Fifteen years after the creation of the European common currency, many business leaders say it is no longer attractive to produce in France. They blame the country's long holidays, and its bighearted health-care and pension systems.

French companies have welcomed a government plan aimed at restoring the country's attractiveness, but say they need to move faster at a time when unemployment exceeds 10%.

The call for productivity gains is causing a deep malaise among workers wary of losing essential parts of the French social model.

"Nobody's giving us the big picture," said Air France flight attendant David Lanfranchi, who doubles as worker representative for the SNPNC cabin crew union. "Is the plan to take to pieces the working standards, the benefits, the sense of stability that we've created over the years?"

In the mid-2000s, Air France faced rising competition from low-cost rivals, which demanded far higher productivity from their personnel, and outsourced most ground operations. Jean-Cyril Spinetta, who led Air France at the time, says he was "convinced" the cost difference would narrow quickly, as soon as easyJet's staff would seek higher pay. He concedes that didn't happen, in part because of laws governing employee welfare.

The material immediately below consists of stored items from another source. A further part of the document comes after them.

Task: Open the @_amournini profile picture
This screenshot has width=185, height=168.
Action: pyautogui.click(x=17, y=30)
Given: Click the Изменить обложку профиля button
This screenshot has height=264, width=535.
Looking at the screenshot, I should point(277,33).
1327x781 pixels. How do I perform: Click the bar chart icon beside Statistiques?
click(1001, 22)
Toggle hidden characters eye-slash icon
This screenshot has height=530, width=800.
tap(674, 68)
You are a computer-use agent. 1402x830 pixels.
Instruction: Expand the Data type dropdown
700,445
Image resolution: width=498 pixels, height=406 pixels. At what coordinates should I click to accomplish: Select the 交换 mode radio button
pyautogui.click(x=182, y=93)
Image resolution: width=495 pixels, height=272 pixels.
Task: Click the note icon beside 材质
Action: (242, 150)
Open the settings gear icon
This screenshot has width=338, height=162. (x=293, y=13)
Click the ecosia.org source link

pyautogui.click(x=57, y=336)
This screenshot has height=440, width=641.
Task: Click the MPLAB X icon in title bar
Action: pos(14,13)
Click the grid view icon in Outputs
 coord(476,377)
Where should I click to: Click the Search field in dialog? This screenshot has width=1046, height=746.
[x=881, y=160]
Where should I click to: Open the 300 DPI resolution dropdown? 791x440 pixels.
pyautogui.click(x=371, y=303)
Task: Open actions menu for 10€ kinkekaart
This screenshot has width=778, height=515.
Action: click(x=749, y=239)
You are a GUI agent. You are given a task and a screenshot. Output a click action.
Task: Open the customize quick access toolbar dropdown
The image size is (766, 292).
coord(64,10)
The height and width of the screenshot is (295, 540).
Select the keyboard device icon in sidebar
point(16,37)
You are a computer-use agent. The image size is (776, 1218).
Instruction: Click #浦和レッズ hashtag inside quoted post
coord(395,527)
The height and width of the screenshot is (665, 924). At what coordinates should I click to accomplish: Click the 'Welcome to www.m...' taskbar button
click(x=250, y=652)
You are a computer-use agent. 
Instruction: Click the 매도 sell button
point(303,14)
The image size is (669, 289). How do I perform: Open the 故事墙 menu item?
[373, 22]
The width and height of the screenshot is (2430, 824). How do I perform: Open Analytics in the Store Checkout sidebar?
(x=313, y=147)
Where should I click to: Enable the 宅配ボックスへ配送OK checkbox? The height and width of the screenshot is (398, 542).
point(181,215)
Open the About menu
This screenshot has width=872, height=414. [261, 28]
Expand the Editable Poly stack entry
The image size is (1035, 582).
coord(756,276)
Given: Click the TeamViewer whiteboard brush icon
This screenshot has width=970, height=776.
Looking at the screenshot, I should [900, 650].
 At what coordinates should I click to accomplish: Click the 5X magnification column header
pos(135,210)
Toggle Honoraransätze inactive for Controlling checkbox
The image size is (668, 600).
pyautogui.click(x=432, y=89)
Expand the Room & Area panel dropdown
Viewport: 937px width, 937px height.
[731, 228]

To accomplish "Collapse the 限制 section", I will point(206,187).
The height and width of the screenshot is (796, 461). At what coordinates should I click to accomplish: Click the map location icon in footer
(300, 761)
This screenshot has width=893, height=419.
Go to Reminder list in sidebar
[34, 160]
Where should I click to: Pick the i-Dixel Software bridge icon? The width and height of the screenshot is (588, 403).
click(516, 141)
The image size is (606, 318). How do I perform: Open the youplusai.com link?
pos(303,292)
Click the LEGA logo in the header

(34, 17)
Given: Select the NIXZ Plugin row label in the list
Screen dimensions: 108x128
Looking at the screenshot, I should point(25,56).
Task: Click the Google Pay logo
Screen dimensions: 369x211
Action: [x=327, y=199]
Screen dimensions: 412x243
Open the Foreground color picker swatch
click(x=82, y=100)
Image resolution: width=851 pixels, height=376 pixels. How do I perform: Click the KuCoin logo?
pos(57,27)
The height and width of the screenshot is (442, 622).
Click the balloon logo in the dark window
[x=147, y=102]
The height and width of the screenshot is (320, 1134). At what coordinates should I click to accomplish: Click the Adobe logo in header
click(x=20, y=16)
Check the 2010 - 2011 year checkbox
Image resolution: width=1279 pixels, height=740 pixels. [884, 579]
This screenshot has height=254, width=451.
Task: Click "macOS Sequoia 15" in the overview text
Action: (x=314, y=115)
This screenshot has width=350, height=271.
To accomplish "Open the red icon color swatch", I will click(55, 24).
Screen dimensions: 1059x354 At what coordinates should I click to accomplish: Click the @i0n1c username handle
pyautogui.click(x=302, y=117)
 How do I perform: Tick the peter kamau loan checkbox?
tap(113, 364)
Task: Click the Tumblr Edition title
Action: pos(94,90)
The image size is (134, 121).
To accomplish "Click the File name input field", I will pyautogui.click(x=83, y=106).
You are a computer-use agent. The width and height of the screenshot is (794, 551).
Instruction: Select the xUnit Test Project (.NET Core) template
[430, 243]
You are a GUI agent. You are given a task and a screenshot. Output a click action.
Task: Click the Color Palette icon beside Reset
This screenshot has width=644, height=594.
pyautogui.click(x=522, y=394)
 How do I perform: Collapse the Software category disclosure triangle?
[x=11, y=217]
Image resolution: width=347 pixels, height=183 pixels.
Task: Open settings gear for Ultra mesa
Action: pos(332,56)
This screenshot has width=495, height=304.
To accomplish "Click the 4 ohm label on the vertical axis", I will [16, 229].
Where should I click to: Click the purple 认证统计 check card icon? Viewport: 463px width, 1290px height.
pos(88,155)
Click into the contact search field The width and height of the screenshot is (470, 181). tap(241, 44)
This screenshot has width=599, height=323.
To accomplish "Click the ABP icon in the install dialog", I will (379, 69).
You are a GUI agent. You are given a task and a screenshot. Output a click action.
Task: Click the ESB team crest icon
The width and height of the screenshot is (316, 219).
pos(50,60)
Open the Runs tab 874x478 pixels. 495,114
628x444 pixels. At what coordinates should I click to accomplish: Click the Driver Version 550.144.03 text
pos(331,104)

"We underestimated the extraordinary large disparities of social legislations across Europe," Mr. Spinetta, now Air France-KLM's honorary chairman, said in a recent interview.

The global financial crisis left Air France-KLM badly bruised. By late 2011, net debt had more than doubled to €6.5 billion from €2.7 billion in 2008. Some investors were asking if Air France was going to be the next Eurotunnel - the Channel tunnel operator whose chaotic financial trajectory in the mid-2000s left shareholders ruined, Mr. Spinetta recalls.

Air France shuffled its management in late 2011, appointing Mr. de Juniac. The new CEO, who had been chief of staff of Christine Lagarde when she was French finance minister, swiftly quashed any hopes the French state—which has a 15.9% interest in Air France-KLM—would come to the rescue. "The state coffers are empty," he told staff in January 2012, according to people present. "I know it because I sat on them for long enough time."

Shortly afterward, the airline convened a works council at its Roissy airport headquarters to inform staff representatives about restructuring measures. The meeting didn't last long. Punctuating their chants of "This is our house, this is our house" with fog horns, Air France employees overwhelmed a cordon of riot police, stormed the room, and kicked managers out.

Despite the rough start, Mr. de Juniac eventually secured - in several stages between 2012 and 2013 - the signatures of pilots, cabin crew and ground staff at the bottom of a three-year cost-cutting plan. By the end of 2014, Air France aimed to eliminate over 8,000 jobs, nearly 15% of its workforce.

Those who stayed agreed to work longer hours, accepted a salary freeze, and waved goodbye to some paid holidays. In the air, flight attendants also agreed to roll up their sleeves, dashing through the cabin with plastic bags to collect trash instead of winding through the aisles with trolleys.

One sticking point was left aside: how to increase the fleet of Transavia, the low-cost unit, without infuriating Air France pilots.